What’s the Worst that Could Happen?
Though the FDA is using public health and safety related to Covid-19 as its argument for changing the REMS, it is ignoring the public health and safety risks that arise by removing these protections. By eliminating the restrictions, women no longer have an ultrasound to rule out an ectopic pregnancy, or determine the gestational age of the unborn child before an abortion. Taking the Chemical Abortion cocktail also comes with severe health risks to the woman such as the potential for blood clots, hemorrhaging, and infection.
The near-elimination of the REMS opens the door for physicians to prescribe Chemical Abortions to out-of-state patients, skirting
state law, and without the patient ever actually seeing a doctor to discuss her pregnancy, condition, side effects, or options. Chemical Abortion supporters often support the continued use of the medication because it is safer than Tylenol, which is not subjected to REMS.
Chemical Abortions are not safer than Tylenol. Tylenol was not created to intentionally end the lives of preborn children. In the study that was done before the approval of Chemical Abortion in the U.S., 11% of women experienced complications. These included having to receive a blood transfusion, surgical intervention for excessive bleeding, and the Chemical Abortion being ineffective requiring the women to have a subsequent surgical abortion. In contrast, between 2000 and 2010, 1,567 deaths have resulted from Tylenol. This is a tiny fraction of the number of deaths compared to millions and millions of people who are taking it on a daily basis.
Many of these Tylenol related deaths were related to suicide attempts, as Tylenol is often used in suicide attempts. There is also not a reporting mechanism in place to track when people are buying Tylenol, or using it. Therefore, we don’t know the frequency of its use. This is very different than Chemical Abortions, which are being prescribed by a doctor. The doctor then is supposed to keep track of the amount being distributed, and report any adverse effects of the medication.
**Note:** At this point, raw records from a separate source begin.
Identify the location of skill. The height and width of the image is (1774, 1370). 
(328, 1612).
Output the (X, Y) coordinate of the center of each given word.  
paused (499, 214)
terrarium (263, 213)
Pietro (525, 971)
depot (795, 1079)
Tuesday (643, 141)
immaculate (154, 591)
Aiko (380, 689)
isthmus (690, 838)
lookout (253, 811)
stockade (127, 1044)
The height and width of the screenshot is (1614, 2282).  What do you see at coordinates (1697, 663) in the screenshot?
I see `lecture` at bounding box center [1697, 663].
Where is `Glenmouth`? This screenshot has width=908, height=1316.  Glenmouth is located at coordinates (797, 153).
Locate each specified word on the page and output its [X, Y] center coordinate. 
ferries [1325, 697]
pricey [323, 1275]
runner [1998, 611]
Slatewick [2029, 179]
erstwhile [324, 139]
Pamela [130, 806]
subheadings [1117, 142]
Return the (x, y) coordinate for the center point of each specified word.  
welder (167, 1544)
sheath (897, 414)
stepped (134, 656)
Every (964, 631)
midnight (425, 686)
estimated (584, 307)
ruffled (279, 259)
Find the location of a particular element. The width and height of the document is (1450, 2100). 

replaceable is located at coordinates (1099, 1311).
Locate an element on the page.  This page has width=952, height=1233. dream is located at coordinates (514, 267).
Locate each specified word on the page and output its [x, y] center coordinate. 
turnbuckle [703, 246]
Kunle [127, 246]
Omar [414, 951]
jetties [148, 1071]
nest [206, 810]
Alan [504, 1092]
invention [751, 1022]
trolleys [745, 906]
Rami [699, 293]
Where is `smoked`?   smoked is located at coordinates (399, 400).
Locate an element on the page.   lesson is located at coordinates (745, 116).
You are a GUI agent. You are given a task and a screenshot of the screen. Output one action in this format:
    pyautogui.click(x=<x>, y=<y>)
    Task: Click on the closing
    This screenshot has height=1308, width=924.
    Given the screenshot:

Now, women who are given Chemical Abortions are having them at home with no medical supervision. The lack of personal interaction with a licensed physician and the lack of detailed, written information being provided to these women who obtain abortion pills robs them of the opportunity to adequately learn about the risks to their own health. With Chemical Abortions being so easy to achieve, it has resulted in a shift in that they are now over half of the abortions that occur in the U.S. annually.